With metered cab fares coming soon in DC, the Washington Post provides a neat little calculator to compare the current, zone based fare for a given route with the estimated metered fare.

Honestly, I don't have an intimate understanding of taxicab economics, so I don't know whether this is a bad deal for cabbies (as they claim) or a victimless boon for cab riders (as is my hope). But the cabbies' professed reason for opposing the change is counterintuitive:
[Taxi drivers' association president Nathan] Price said many of the District's 6,500 to 7,000 cabbies worry that fares based on time and distance will be higher than the current flat rates based on geographic zones and that a price increase would cause a drop in ridership and force many independent owner-operators out of business.
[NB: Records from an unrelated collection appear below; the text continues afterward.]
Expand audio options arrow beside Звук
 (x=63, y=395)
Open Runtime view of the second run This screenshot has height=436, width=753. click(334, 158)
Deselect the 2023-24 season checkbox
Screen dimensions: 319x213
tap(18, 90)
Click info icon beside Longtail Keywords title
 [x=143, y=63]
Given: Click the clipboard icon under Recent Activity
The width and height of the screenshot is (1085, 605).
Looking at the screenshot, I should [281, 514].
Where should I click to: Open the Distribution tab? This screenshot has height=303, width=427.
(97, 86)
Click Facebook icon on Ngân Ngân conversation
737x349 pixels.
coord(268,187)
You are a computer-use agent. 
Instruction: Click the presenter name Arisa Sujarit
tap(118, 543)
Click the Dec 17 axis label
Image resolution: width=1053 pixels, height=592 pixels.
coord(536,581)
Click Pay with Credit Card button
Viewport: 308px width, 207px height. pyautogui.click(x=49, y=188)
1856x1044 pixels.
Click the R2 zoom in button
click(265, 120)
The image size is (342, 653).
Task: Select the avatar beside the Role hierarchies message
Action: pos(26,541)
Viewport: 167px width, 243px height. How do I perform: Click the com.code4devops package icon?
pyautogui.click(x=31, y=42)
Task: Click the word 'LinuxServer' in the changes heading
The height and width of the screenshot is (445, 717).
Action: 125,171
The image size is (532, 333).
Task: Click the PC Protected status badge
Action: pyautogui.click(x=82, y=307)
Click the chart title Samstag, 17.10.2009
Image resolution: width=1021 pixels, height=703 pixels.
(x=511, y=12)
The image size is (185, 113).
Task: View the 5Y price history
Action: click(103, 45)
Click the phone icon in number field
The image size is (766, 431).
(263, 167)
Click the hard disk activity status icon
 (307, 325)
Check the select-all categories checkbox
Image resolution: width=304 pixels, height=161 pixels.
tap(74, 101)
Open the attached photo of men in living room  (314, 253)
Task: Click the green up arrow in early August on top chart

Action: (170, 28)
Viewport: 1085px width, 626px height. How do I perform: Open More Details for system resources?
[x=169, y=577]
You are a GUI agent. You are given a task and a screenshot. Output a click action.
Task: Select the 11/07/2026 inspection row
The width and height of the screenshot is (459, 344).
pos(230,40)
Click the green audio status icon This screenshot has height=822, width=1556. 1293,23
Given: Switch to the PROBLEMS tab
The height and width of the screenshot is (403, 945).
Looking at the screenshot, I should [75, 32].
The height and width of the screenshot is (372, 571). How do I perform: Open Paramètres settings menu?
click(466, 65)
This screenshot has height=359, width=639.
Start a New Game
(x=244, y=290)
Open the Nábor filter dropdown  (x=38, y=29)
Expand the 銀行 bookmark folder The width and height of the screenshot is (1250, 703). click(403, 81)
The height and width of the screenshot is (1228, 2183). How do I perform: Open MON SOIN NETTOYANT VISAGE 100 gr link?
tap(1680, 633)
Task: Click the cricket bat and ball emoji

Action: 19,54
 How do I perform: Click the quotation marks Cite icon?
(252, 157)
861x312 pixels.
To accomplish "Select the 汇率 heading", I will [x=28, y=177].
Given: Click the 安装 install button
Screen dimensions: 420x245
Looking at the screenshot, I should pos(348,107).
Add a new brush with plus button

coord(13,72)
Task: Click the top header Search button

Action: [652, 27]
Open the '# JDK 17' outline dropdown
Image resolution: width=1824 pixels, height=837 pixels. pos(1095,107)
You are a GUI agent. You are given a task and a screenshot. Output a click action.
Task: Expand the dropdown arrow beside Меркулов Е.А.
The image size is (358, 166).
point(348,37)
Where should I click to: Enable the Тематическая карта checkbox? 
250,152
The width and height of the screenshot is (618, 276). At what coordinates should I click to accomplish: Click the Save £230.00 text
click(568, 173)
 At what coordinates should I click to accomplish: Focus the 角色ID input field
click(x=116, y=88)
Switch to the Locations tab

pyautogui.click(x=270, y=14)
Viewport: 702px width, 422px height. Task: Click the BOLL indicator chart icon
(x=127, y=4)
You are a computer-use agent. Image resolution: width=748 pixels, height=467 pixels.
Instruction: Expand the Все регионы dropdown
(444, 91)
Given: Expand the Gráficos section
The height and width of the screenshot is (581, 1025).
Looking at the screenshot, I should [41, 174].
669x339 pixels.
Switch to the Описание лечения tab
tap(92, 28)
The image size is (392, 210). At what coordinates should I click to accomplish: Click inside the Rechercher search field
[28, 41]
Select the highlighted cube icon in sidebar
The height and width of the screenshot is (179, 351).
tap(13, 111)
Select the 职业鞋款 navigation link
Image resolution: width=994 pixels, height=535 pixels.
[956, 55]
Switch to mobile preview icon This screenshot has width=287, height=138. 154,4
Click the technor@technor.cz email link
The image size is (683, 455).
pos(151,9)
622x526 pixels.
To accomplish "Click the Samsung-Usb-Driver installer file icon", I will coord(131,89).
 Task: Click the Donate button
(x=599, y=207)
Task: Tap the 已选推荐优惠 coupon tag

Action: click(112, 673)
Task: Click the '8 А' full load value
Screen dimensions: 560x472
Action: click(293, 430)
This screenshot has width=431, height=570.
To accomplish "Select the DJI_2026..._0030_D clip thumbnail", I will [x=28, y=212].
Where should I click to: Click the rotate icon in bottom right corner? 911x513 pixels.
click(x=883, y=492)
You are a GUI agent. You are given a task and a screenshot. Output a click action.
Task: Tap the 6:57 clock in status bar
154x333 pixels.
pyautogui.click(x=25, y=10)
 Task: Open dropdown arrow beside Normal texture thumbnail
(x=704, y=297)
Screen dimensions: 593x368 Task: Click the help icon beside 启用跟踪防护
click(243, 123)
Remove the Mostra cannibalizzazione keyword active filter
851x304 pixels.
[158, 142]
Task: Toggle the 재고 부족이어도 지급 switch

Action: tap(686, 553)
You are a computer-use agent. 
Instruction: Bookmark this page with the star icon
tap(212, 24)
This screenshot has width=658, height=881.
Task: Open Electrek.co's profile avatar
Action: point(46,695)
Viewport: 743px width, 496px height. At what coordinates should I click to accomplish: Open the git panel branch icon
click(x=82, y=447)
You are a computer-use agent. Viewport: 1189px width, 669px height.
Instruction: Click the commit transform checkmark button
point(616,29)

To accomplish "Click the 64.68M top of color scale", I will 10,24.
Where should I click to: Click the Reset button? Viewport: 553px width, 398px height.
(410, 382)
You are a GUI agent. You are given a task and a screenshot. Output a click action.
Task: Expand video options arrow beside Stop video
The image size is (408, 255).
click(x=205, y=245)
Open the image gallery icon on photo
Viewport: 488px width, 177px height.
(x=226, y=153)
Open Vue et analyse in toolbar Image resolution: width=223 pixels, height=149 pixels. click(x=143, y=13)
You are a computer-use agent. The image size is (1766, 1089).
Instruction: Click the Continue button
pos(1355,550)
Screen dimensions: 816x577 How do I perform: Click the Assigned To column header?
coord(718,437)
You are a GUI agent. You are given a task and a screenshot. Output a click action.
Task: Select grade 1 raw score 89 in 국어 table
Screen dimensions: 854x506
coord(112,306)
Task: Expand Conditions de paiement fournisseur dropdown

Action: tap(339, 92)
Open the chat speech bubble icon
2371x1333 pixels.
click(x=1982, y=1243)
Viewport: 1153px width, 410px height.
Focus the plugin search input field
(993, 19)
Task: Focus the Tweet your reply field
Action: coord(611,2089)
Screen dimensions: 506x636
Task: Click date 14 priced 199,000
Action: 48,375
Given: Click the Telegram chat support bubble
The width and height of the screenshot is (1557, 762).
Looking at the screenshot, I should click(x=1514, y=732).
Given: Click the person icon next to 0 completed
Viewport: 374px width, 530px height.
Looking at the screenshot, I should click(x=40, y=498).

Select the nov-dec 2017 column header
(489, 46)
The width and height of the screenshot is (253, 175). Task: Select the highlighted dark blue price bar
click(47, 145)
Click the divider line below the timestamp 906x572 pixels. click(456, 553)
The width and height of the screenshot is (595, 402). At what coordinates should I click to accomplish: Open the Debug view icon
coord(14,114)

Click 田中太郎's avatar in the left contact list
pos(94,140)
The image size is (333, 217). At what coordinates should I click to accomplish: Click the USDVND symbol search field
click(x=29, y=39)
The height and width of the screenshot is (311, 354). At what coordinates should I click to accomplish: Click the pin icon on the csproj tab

Basing the metering partly on time does seem to be a recipe for high fares in traffic-plagued downtown DC. But then again, the time is most likely to add up during morning and evening hours--when cabbies are already adding a rush hour surcharge under the zone system.

Whatever. The slam dunk is the confusing and easily-cheated nature of the zone system, which I have discussed before. Welcome to the rest of the world, DC. I want to see little numbers tick by in my cabs as they do in more civilized places like New York and, like, Knoxville.